▶ **DATA PROVIDED**

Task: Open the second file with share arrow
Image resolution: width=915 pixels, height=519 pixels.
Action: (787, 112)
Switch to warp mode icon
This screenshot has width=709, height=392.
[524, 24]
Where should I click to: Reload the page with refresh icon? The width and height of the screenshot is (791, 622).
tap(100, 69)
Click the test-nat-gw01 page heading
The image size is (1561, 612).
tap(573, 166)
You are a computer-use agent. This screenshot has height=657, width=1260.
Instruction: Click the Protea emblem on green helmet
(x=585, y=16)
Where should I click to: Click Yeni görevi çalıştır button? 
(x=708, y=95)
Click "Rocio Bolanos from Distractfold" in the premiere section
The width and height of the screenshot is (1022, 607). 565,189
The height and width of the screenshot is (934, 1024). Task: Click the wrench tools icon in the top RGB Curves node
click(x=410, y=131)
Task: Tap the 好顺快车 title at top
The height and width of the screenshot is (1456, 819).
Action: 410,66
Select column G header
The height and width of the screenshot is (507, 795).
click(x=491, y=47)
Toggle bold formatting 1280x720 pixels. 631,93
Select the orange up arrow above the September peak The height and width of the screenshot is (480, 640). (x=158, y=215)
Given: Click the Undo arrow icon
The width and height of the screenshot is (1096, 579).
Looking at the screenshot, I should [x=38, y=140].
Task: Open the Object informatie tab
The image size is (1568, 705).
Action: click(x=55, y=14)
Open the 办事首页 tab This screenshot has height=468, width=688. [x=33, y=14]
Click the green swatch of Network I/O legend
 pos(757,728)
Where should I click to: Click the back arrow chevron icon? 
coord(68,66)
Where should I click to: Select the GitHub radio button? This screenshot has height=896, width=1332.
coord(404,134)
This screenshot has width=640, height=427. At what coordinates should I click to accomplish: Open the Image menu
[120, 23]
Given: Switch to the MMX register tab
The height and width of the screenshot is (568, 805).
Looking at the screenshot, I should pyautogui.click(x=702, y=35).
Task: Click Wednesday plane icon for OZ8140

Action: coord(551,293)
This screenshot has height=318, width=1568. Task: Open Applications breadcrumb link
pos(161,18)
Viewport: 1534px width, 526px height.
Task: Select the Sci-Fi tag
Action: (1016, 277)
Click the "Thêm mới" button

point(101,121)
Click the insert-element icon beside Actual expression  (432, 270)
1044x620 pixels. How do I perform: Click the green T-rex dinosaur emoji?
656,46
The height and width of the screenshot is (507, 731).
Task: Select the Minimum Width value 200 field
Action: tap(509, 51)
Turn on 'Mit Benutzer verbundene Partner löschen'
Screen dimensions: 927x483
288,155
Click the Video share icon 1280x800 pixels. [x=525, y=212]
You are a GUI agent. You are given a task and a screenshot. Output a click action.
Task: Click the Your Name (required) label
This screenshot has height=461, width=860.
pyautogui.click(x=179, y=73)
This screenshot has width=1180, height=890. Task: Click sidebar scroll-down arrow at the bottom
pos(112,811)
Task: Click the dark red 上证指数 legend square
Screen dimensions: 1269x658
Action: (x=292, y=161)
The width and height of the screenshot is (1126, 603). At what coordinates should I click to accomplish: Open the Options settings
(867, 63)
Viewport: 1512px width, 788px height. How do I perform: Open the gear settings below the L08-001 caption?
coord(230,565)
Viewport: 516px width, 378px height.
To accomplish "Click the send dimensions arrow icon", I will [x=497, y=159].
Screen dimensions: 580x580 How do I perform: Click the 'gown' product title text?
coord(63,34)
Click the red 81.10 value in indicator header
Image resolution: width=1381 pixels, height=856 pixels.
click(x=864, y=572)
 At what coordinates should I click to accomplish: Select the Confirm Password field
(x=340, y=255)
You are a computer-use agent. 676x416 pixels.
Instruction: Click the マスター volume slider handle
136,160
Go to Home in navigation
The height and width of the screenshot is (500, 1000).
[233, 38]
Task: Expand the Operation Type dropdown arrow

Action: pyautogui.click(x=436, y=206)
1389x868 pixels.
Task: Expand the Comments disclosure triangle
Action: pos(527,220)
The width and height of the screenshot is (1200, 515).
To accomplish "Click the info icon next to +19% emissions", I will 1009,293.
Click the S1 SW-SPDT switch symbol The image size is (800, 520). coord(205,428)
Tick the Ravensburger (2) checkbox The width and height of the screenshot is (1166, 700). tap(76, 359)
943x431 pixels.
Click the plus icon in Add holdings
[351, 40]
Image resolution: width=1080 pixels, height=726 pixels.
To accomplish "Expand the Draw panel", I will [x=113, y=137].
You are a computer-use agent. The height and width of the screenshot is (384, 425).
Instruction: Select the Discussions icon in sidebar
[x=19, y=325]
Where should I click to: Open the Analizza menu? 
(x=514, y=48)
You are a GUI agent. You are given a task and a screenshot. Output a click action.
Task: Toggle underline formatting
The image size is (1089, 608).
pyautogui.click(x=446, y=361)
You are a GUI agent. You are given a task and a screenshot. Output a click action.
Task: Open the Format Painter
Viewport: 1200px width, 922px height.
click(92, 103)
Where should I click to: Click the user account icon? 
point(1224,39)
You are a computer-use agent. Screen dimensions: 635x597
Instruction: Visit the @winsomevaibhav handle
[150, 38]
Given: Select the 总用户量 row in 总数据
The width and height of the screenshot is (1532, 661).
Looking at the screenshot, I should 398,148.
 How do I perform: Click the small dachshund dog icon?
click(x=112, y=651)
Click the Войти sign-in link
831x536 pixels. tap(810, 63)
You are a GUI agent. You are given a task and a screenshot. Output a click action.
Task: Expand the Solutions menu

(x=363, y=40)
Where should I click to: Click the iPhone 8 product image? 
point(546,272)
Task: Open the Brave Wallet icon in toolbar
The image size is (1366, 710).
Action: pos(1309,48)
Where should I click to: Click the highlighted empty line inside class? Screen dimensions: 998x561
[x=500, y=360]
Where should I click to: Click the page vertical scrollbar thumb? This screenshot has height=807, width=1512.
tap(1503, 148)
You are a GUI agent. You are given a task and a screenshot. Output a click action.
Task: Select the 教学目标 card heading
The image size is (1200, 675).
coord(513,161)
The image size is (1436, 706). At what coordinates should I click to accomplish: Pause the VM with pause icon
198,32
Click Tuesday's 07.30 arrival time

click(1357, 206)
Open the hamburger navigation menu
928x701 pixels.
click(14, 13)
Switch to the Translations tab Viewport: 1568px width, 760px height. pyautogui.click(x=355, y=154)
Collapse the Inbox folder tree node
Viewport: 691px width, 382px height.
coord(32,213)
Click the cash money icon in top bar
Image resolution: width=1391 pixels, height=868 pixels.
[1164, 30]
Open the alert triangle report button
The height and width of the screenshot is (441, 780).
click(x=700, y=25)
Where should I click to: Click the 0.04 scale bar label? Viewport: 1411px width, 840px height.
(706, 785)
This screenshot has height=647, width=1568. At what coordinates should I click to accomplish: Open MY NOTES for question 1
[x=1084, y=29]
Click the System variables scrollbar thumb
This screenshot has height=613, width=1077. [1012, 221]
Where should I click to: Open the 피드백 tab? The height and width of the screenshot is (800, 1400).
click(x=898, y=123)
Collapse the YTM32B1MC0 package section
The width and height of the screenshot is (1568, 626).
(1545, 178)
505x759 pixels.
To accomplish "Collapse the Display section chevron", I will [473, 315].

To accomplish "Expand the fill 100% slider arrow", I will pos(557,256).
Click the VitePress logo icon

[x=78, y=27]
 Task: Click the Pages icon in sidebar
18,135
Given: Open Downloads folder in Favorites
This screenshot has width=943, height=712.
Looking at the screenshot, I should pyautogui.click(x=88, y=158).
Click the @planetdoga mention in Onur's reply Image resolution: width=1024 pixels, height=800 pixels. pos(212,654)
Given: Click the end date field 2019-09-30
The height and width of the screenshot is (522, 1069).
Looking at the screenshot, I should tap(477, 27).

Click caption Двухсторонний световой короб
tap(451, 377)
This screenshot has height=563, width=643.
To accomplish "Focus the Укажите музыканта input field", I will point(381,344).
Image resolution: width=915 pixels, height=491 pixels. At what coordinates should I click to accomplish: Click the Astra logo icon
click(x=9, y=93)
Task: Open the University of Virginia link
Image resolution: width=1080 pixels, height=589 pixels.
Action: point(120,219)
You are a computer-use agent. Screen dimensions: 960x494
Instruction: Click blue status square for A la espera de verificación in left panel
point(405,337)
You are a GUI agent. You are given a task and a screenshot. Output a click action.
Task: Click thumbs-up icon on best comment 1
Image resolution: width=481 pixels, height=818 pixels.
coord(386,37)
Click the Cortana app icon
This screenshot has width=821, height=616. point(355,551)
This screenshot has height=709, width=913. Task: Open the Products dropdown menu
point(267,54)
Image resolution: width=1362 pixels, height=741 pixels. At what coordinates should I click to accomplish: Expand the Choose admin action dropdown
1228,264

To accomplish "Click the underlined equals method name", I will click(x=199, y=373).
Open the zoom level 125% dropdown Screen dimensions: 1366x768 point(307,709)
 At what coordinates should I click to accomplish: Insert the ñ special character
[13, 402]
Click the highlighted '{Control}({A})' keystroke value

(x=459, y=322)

▶ **TASK BRIEF**
Scan the entries above and copy each line where "computer" occurs.

▶ **COMPLETED EXERCISE**
You are a computer-use agent. This screenshot has height=657, width=1260.
You are a computer-use agent. 676x416 pixels.
You are a computer-use agent. The height and width of the screenshot is (384, 425).
You are a computer-use agent. Screen dimensions: 635x597
You are a computer-use agent. Screen dimensions: 960x494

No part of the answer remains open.